TheCorporateCounsel.net

December 6, 2007

News from the Front Lines: First Hand E-Proxy Experience

In this podcast, Maria Pizzoli, Assistant General Counsel of Sun Microsystems, discusses how e-proxy went for Sun the first time around, including:

– Why did Sun decide to adopt the Notice and Access model?
– What were the company’s major concerns about adopting the Notice and Access model?
– Did Sun adopt the model with respect to 100% of your stockholders or did it follow a hybrid approach?
– Were there any follow-up mailings?
– Did you send out a press release or add language to your website to explain the Notice and Access model?
– How many requests for printed materials did the company receive and was this in keeping with your expectations?
– What was the quorum attained at Sun’s meeting? How did it compare with prior years?
– How did you handle the web site posting of your proxy materials?
– How did the company’s investors react to your adoption of the Notice and Access model? Did you receive complaints?
– What were the biggest surprises you encountered with adopting the Notice and Access model?

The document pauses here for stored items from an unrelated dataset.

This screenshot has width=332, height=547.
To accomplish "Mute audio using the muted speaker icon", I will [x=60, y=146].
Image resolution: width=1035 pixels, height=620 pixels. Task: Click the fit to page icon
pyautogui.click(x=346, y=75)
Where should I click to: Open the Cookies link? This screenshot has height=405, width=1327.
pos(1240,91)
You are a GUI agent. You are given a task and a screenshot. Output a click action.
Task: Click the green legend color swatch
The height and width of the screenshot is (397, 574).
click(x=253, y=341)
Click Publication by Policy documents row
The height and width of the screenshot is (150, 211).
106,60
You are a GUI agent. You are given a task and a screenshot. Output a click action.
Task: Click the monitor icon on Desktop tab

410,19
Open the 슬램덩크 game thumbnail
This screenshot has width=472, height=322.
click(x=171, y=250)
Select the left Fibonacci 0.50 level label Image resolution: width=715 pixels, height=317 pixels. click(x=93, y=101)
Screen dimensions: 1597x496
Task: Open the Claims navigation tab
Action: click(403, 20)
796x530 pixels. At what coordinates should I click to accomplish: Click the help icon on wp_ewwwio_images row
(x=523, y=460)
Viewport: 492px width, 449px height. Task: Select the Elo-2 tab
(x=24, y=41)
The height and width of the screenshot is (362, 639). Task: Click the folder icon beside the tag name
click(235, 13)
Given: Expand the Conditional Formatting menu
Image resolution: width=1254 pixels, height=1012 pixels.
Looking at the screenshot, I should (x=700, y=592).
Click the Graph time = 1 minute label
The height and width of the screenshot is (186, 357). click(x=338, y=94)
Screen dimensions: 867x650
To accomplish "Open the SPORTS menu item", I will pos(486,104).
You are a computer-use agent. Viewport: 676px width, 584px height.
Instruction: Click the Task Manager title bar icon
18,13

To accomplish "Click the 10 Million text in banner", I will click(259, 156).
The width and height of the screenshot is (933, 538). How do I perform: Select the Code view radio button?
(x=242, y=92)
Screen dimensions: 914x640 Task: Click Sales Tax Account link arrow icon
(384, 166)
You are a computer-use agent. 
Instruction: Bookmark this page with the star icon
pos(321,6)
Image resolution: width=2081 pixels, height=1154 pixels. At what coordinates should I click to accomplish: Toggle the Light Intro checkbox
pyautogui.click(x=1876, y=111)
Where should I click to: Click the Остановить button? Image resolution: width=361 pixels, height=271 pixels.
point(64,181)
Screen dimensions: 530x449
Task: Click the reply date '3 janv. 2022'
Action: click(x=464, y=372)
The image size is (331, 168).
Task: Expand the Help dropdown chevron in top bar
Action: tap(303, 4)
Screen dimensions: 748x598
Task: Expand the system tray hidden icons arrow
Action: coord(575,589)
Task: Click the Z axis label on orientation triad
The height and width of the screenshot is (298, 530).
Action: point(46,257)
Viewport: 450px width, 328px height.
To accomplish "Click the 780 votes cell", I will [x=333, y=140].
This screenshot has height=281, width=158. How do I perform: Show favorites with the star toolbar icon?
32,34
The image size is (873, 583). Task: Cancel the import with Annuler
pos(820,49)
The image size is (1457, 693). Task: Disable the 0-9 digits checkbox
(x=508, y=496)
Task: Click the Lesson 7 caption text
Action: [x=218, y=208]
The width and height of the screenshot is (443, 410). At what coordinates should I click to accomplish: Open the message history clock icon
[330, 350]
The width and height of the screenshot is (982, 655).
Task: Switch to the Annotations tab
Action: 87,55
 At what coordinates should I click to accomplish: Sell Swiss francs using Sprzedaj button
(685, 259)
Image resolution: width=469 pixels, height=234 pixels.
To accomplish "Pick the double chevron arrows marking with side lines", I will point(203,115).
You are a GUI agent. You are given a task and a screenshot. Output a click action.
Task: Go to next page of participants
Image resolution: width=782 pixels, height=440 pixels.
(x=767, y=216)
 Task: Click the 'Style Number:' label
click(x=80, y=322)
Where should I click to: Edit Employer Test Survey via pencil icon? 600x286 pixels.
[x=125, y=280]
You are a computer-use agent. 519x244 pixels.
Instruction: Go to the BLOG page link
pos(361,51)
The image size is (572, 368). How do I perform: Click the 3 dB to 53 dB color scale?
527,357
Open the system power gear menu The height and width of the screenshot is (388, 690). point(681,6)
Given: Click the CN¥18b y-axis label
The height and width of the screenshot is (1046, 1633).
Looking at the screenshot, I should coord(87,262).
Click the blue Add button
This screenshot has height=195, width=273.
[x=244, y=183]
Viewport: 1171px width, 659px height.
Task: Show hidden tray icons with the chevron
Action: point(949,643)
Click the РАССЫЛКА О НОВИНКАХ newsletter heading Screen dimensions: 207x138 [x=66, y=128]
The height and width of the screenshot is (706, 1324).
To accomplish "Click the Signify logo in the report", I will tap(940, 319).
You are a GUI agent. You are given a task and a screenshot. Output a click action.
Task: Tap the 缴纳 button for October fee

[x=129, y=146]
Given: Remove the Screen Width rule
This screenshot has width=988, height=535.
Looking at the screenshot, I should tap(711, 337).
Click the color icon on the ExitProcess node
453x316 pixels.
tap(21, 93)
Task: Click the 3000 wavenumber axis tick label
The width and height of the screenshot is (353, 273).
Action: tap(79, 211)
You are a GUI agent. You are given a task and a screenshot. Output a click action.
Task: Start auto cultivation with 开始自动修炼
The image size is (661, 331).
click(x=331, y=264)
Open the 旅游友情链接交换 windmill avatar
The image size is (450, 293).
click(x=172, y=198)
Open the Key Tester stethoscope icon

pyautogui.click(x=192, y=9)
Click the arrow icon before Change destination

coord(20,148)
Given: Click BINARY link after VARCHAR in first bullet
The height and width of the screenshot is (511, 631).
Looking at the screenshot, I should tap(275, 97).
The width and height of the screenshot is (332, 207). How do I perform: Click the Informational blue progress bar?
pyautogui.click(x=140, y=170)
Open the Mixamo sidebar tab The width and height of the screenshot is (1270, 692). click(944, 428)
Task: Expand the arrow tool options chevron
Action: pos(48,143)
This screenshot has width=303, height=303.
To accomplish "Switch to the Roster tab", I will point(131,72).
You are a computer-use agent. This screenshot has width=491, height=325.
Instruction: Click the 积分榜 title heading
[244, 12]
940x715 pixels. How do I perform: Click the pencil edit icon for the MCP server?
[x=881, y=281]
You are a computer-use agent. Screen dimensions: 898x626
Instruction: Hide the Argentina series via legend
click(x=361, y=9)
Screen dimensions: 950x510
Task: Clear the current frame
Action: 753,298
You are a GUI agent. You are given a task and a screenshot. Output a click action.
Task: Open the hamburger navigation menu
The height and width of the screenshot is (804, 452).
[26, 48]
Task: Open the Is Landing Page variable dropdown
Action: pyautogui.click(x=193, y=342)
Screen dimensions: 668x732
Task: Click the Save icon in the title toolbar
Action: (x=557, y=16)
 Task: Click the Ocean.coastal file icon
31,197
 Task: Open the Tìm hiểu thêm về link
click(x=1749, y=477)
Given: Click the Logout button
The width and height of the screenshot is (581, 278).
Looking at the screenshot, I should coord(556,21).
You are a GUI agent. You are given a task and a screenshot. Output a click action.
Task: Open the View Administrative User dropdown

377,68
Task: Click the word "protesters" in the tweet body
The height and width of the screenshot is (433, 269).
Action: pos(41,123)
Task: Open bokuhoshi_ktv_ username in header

Kicking the Tires: The Year-End Governance Check

In this podcast, Kris Veaco of the Veaco Group runs down some governance action items to consider for year-end, including:

– What were your responsibilities at McKesson?
– What does the Veaco Group do?
– What is an example of what you can do for a company?
– What are some year-end corporate governance tips that our listeners should consider?

The FASB/IASB Convergence Begins: New FAS Nos. 141(R) and 160

As I blogged yesterday on DealLawyers.com, the FASB issued FAS No. 141(R), Business Combinations (as well as FAS No. 160 regarding noncontrolling interests in consolidated financials). Here is an excerpt from the FASB’s press release:

“The new standards represent the completion of the FASB’s first major joint project with the International Accounting Standards Board (IASB), as well as a significant convergence milestone,” states FASB member G. Michael Crooch. “These standards and the counterpart standards issued by the IASB will improve reporting while eliminating a source of some of the most significant and pervasive differences between International Financial Reporting Standards (IFRS) and U.S. Generally Accepted Accounting Principles (GAAP).” The IASB plans to issue its counterpart standards IFRS 3 (revised), Business Combinations, and IAS 27 (as revised in 2007), Consolidated and Separate Financial Statements, early next year.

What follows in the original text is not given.